Stravinsky composed the Symphonie de psaumes (“Symphony of Psalms”) for “the glory of God” almost a decade later as a commission from Serge Koussevitzky for the 50th anniversary of the Boston Symphony Orchestra (1930). This solemn work in three movements offers the most exquisite example of the learned, devotional form of expression Stravinsky develop as a Christian composer after he returned to the Russian Orthodox Church in 1926 and found in his faith a new home. Inspired in part by the popular French philosopher Jacques Maritain’s Neo-Thomist aesthetics, Stravinsky came to believe that he best served God by perfecting his compositional craft. This attitude is exemplified in the fugue of the second movement, and in the clear-cut forms and contrapuntal brilliance of the entire symphony. Stravinsky understood the Symphonie de psaumes as a form of prayer that recreated what it sounded like to hear psalms sung rather than to sing them directly. This “is not a symphony in which I have set psalms that one sings. Rather, on the contrary, I am symphonizing the singing of psalms,” he wrote his friend André Schaeffner. To this end he chose excerpts from Psalms 38, 39, and 150. Ernest Ansermet understood this deferred singing as a kind of “artificial” religiosity—“the religiosity of others, of an imaginary choir of which the choir that is actually singing is an analogon”—in other words, the religiosity of ghosts.

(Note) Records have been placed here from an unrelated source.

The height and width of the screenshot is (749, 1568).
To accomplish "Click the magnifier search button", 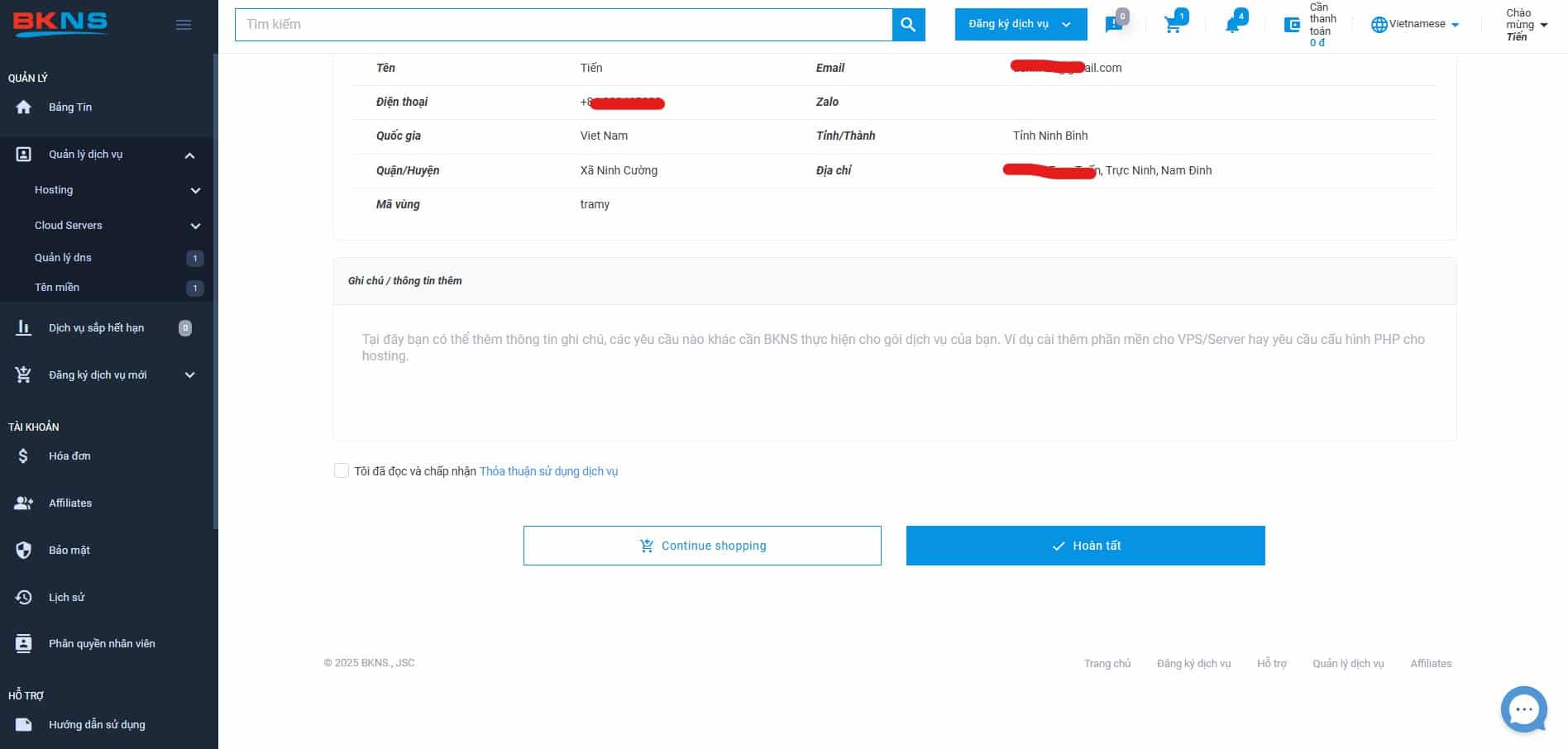I will coord(908,25).
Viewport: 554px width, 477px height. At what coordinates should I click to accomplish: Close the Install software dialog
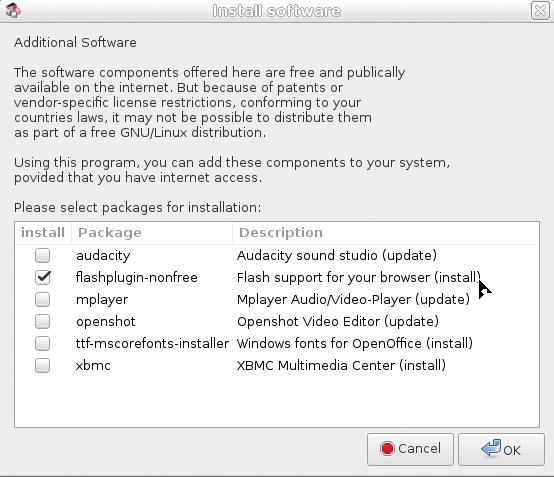pyautogui.click(x=540, y=11)
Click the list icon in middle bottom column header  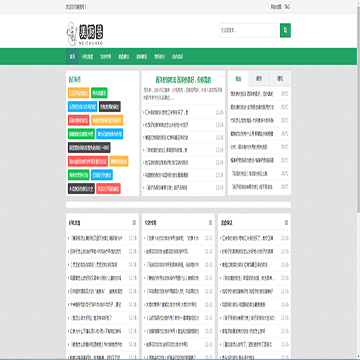pos(210,223)
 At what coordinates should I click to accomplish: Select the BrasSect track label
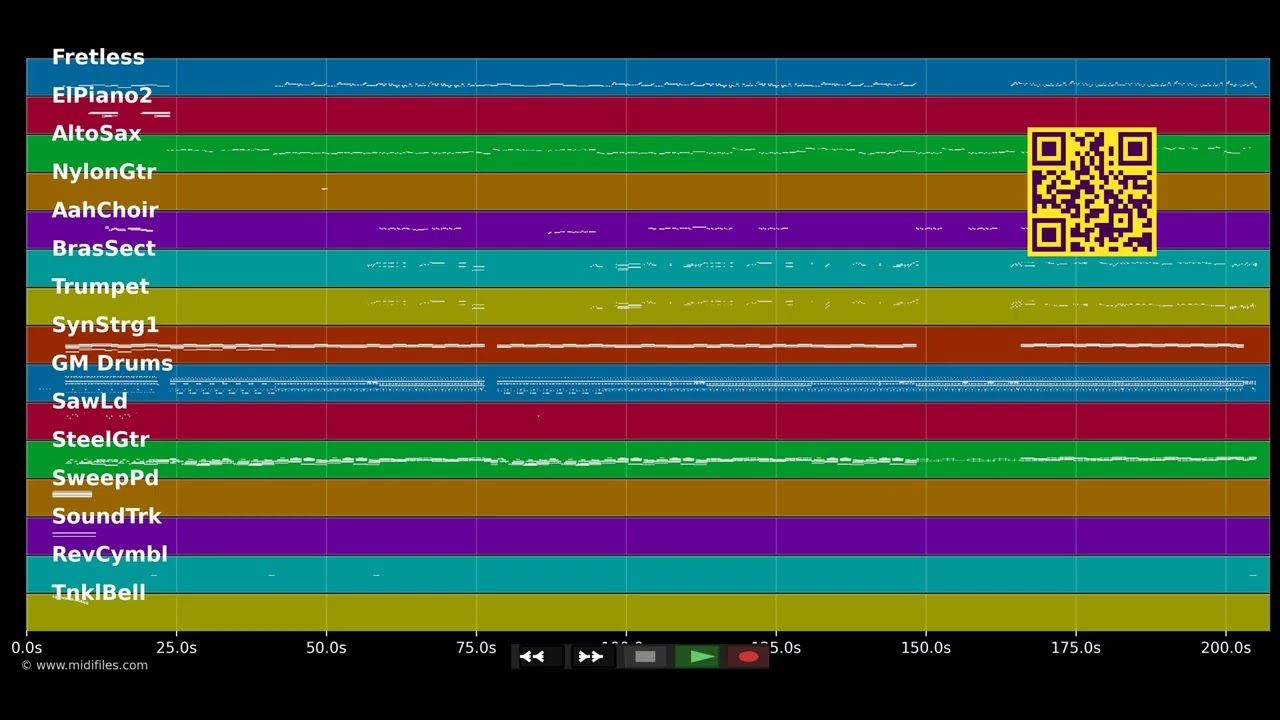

Babel (1944), the Canticum Sacrum ad Homorem Sancti Marci (1955), and Requiem Canticles (1966) reflect the musical and affective language Stravinsky developed in exchange with his assistant and confidant Robert Craft, who introduced him both to Arnold Schoenberg’s twelve-tone method and to the music of Anton Webern during his late years in Los Angeles. Stravinsky wrote the Canticum Sacrum in honor of the Church of St. Mark’s in Venice—a city with which he strongly identified and where he conducted the premiere in 1956. The Canticum Sacrum reflects not only his longstanding investment in 17th-century Venetian music (especially by Giovanni Gabrieli), but also his experimentation with the twelve-tone method popular in the United States (the “Surge, aquilo” is his first complete twelve-tone piece). Stravinsky remained devoted to Russian Orthodoxy in his late years; his faith is reflected in the texts he chose to express the three virtues (charity, hope, faith) in the Canticum sacrum and also in the idiosyncratic choice of texts for the Requiem Canticles. Commissioned by Helen Buchanan Seeger’s son in her memory for a concert at Princeton University, the Requiem Canticles represents the culmination of Stravinsky’s lifelong compositional engagement with musical rituals of death. He pasted obituaries into the manuscript score, and, according to some commentators, composed the work in preparation for his own funeral (at which it was performed). A migrant cosmopolitan to the end, Stravinsky was buried neither in Russia, France, nor the U.S., but rather in the San Michele cemetery in Venice.

Ms. Levitz is Professor of Musicology at UCLA. She is the recipient of numerous awards, including fellowships from the Stanford Humanities Center and the Humboldt Foundation. She has taught and published on the Weimar Republic, American experimentalism, Cuban modernism, Avant-Garde music after 1945, Stravinsky, John Cage, Kurt Weill, and popular music of the 1960s.